As fewer and fewer convict labourers were available in Queensland, a preferred method of ‘recruitment’ between the 1860s and 1904 was blackbirding. This involved white ships arriving on an island during the daytime to discuss trade, leaving peacefully, then returning at night dressed in all black to take people by force who would then be used as slaves on Australian sugar plantations.
Numerous decoys were used: lure islanders with trinkets, entice trusting and curious people into the ship’s cargo hold, pose as missionaries only to reveal their guns during assembly, or give tribal leaders guns, alcohol or other goods in exchange for a few prisoners of rival tribes. Many died during the 4-month journey to Australia.
Origin of the term ‘Blackbirding’
The term may have been formed directly as a contraction of ‘blackbird catching’. ‘Blackbird’ was a slang term for the local South Pacific indigenous people. It might also have derived from an earlier phrase, ‘blackbird shooting’, which referred to recreational hunting of Aboriginal people by early European settlers.
About 62,000 South Sea Islanders (or ‘Kanakas’ as there were colloquially known) were shipped to Australia, but records remain poor as many were destroyed by land holders.
Once in Australia, they were sold to plantation owners. A strong male would cost the equivalent of between A$5 and A$19 while women, particularly Tahitians, fetched around A$32.
Fact The official name of the blackbirded slaves was ‘indentured labourers’, a term used to “soften” the reality of what happened. Today we would replace it with ‘contractors’.
Faith Bandler, famous for her relentless campaigning for the rights of Aboriginal Australians and South Sea Islanders, is the daughter of a blackbirded slave. Bandler’s father, Wacvie Mussingkon, was kidnaped in 1883 at age 13 from the island of Ambrym in what is now Vanuatu. He escaped in 1897.
The life of a slave on an Australian sugar plantation was little different from that on the American cotton plantations.

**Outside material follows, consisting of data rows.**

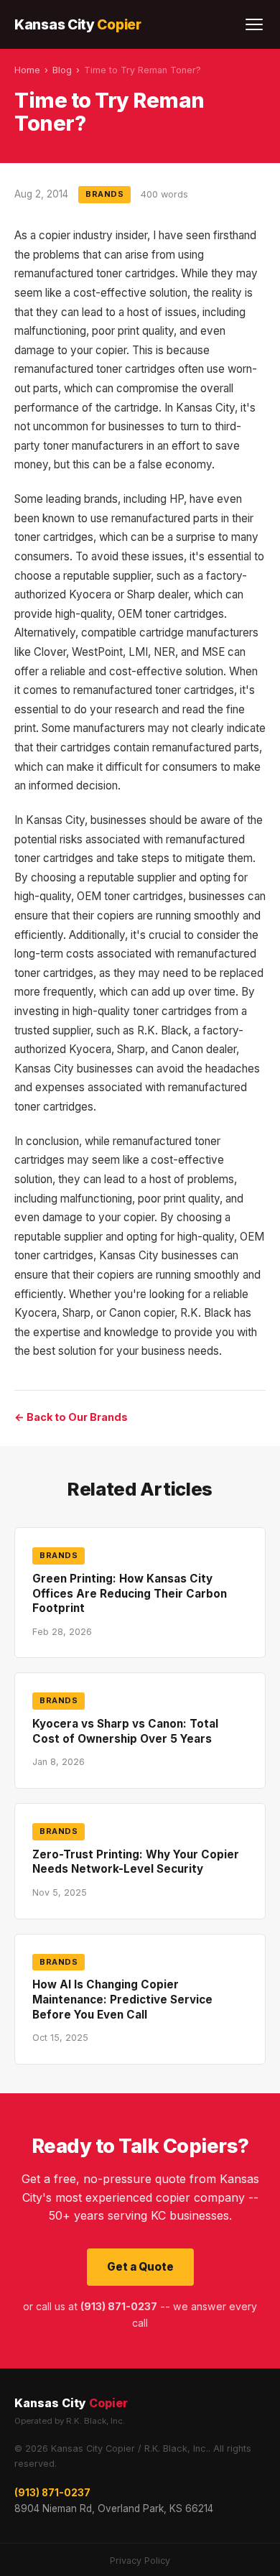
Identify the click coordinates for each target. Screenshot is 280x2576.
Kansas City (77, 24)
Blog (62, 70)
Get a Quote (140, 2267)
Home (27, 70)
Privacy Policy (140, 2560)
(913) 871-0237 (52, 2492)
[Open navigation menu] (254, 24)
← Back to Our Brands (71, 1417)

Brutality and deprivation were the daily ritual, Bandler says.
It appears the South Sea Islander slaves were sometimes buried in mass graves, one of which was discovered in Queensland in 2012. Hidden under an old cane plantation outside Bundaberg, beyond weeping fig trees, the bodies of 29 South Sea Islanders were buried in what is believed to be the first confirmed mass grave on an old sugar plantation.
Members of cane farming families are still reluctant to admit that graves exist on their properties, yet graves are a crucial piece of evidence consistent with slavery, and there was evidence to suggest Islanders working in the cane fields were often buried “where they fell”, or executed for minor crimes.
When slavery was outlawed in 1901, unions banned Pacific Islanders from working on farms and many were simply deported. Those who stayed were denied welfare and citizenship. 15,000 to 20,000 descendants of the ‘sugar slaves’ are now living in Australia, mainly along the Queensland coast, but mostly unrecognized and without equal opportunities.